I'd probably install (if there isn't one) a shut off valve on the gas tank. Get some Marine Formula blue
Sta-Bil (better for the Ethanol Gas) and the last time before putting it away -- use some of the Sta-Bil -- turn gas tank off -- run engine until it quits so that there isn't much if any gas in the carb. -- then drain the tank and put in new gas next time you use it.
link to Sta-Bil (Gold Eagle) web site Deprecated Browser Error
Drilling and tapping a float bowl and finding a plug that isn't too deep is possible, but not the easiest solution.

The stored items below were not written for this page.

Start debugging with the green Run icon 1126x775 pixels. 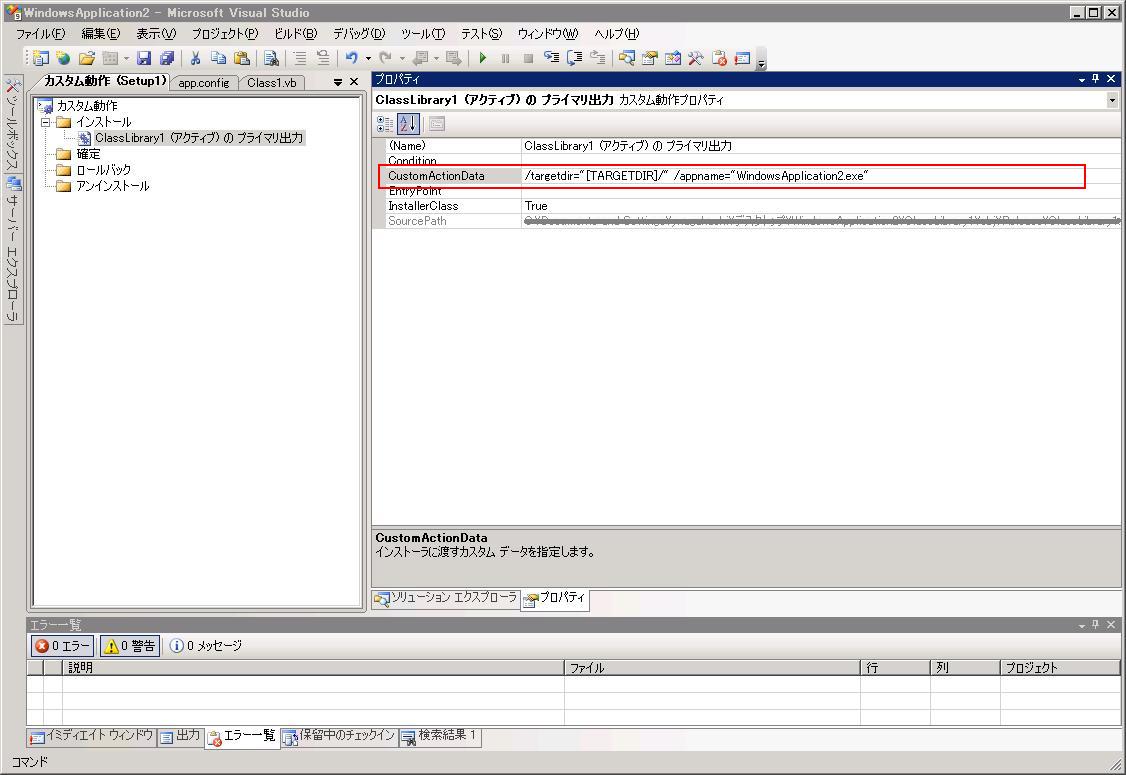(x=483, y=58)
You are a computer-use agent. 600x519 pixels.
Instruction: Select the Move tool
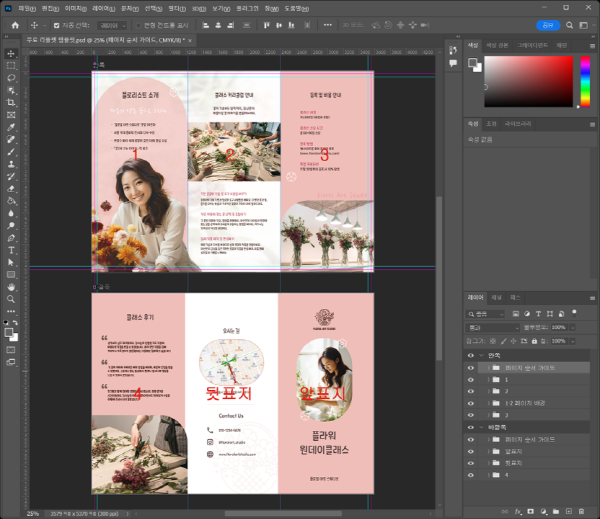[x=11, y=53]
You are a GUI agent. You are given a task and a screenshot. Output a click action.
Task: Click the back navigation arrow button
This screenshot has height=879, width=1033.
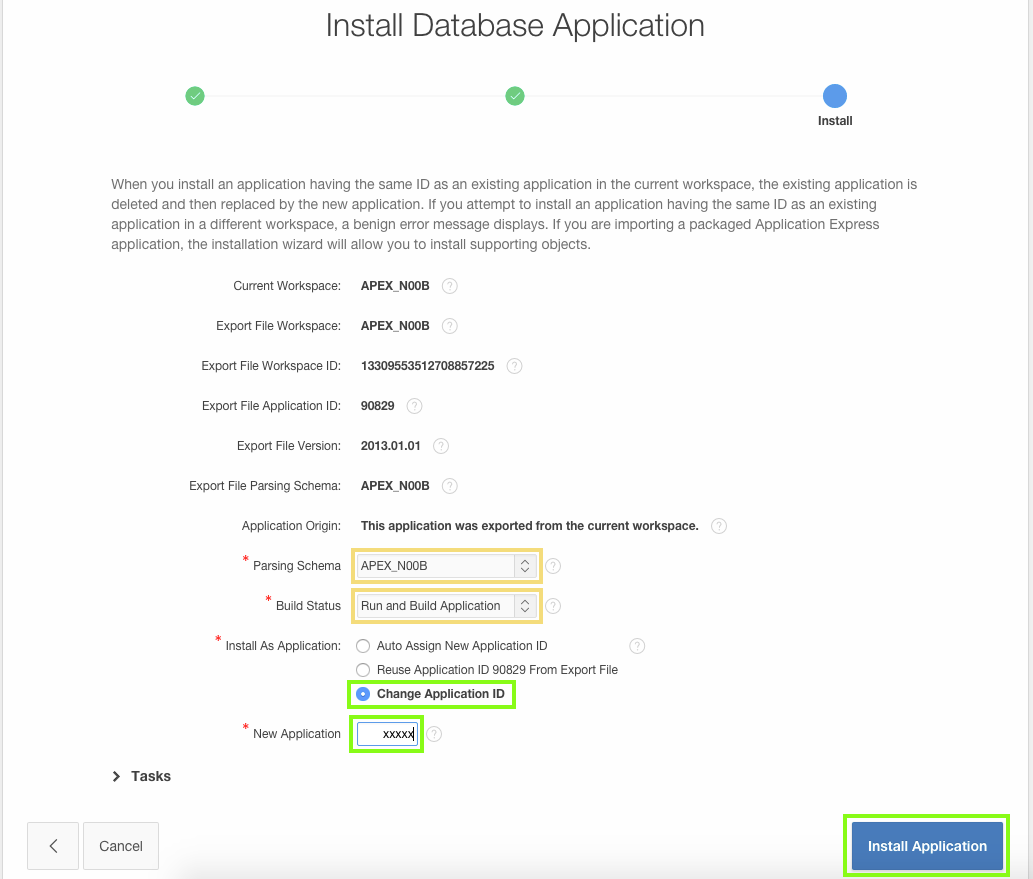[x=52, y=845]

I can't find it in the parts description but 105a looks like the needle.The spring is not connected in any way to the float. It's sole purpose is to keep the float frame tight to the gasket. The float itself has no spring, but does have a shut-off pin (item 105a in the diagram) that operates separately from the spring.

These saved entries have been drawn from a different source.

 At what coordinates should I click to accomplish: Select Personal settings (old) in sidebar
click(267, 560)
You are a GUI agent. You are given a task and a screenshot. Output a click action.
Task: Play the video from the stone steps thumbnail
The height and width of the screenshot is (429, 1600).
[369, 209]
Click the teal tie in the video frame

I can't find it in the parts description but 105a looks like the needle.
I think the spring is a gratuitous item ment to counteract vibration, extending the life of the bowl gasket.

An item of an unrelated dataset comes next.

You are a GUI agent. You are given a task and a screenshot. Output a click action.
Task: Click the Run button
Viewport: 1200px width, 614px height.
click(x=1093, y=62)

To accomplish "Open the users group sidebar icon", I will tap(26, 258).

Yes, 105a is the needle - I'm afraid I'm not very good with the terminology! But the spring isn't superfluous - it's an integral part of the assembly. See attached diagram - it's crude, but you get the idea. Although the bowl "shares" the gasket with the float frame, the bowl does not in fact hold the float frame tight against the gasket. So without the spring, gravity would make the float frame fall away from the gasket and rest in the bottom of the bowl.
I think this is poor design - the bowl itself should hold the float frame in place. And the design (bad as it is) is poorly executed since there is nothing to hold the spring in place - you cannot reattach the bowl unless the carburetor is upside down. There is nothing to hold the spring in the float frame recess, and nothing to hold the spring in place in the bowl, so gravity works against you.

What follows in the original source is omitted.